**What is asked:** Put the entries below into a numbered list, leaving out any blank lines.

[Start of Task data]

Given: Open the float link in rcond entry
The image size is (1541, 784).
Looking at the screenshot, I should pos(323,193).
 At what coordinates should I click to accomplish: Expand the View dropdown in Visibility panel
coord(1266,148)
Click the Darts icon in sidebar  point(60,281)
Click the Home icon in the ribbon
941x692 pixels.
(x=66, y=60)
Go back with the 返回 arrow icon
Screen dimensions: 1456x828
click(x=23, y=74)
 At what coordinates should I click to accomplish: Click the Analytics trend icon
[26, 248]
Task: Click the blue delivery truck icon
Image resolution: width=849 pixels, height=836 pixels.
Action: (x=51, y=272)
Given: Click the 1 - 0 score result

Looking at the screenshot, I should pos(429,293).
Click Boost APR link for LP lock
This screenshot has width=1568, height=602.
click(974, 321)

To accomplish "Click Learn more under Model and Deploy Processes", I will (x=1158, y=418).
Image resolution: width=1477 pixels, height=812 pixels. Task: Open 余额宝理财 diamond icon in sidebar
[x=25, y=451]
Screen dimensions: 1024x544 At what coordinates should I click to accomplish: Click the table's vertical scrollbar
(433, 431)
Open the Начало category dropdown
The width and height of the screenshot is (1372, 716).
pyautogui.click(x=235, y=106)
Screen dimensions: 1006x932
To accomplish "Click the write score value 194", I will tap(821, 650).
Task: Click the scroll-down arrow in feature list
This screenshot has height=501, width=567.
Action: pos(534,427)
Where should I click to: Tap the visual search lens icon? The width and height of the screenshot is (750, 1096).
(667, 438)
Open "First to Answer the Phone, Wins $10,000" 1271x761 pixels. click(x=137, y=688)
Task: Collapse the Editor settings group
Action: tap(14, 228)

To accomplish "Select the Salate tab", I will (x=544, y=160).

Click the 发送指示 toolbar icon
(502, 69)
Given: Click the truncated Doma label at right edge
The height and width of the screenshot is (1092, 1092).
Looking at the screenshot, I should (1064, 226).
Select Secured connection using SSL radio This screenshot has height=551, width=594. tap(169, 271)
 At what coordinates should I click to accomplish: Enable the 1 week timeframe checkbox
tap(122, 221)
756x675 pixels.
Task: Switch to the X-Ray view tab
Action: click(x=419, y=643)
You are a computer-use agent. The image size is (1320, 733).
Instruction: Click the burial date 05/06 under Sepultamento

[End of Task data]

**Completed exercise:**
1. Given: Open the float link in rcond entry
2. The image size is (1541, 784).
3. Looking at the screenshot, I should pos(323,193).
4.  At what coordinates should I click to accomplish: Expand the View dropdown in Visibility panel
5. coord(1266,148)
6. Click the Darts icon in sidebar  point(60,281)
7. Click the Home icon in the ribbon
8. 941x692 pixels.
9. (x=66, y=60)
10. Go back with the 返回 arrow icon
11. Screen dimensions: 1456x828
12. click(x=23, y=74)
13.  At what coordinates should I click to accomplish: Click the Analytics trend icon
14. [26, 248]
15. Task: Click the blue delivery truck icon
16. Image resolution: width=849 pixels, height=836 pixels.
17. Action: (x=51, y=272)
18. Given: Click the 1 - 0 score result
19. Looking at the screenshot, I should pos(429,293).
20. Click Boost APR link for LP lock
21. This screenshot has width=1568, height=602.
22. click(974, 321)
23. To accomplish "Click Learn more under Model and Deploy Processes", I will (x=1158, y=418).
24. Image resolution: width=1477 pixels, height=812 pixels. Task: Open 余额宝理财 diamond icon in sidebar
25. [x=25, y=451]
26. Screen dimensions: 1024x544 At what coordinates should I click to accomplish: Click the table's vertical scrollbar
27. (433, 431)
28. Open the Начало category dropdown
29. The width and height of the screenshot is (1372, 716).
30. pyautogui.click(x=235, y=106)
31. Screen dimensions: 1006x932
32. To accomplish "Click the write score value 194", I will tap(821, 650).
33. Task: Click the scroll-down arrow in feature list
34. This screenshot has height=501, width=567.
35. Action: pos(534,427)
36. Where should I click to: Tap the visual search lens icon? The width and height of the screenshot is (750, 1096).
37. (667, 438)
38. Open "First to Answer the Phone, Wins $10,000" 1271x761 pixels. click(x=137, y=688)
39. Task: Collapse the Editor settings group
40. Action: tap(14, 228)
41. To accomplish "Select the Salate tab", I will (x=544, y=160).
42. Click the 发送指示 toolbar icon
43. (502, 69)
44. Given: Click the truncated Doma label at right edge
45. The height and width of the screenshot is (1092, 1092).
46. Looking at the screenshot, I should (1064, 226).
47. Select Secured connection using SSL radio This screenshot has height=551, width=594. tap(169, 271)
48.  At what coordinates should I click to accomplish: Enable the 1 week timeframe checkbox
49. tap(122, 221)
50. 756x675 pixels.
51. Task: Switch to the X-Ray view tab
52. Action: click(x=419, y=643)
53. You are a computer-use agent. The image size is (1320, 733).
54. Instruction: Click the burial date 05/06 under Sepultamento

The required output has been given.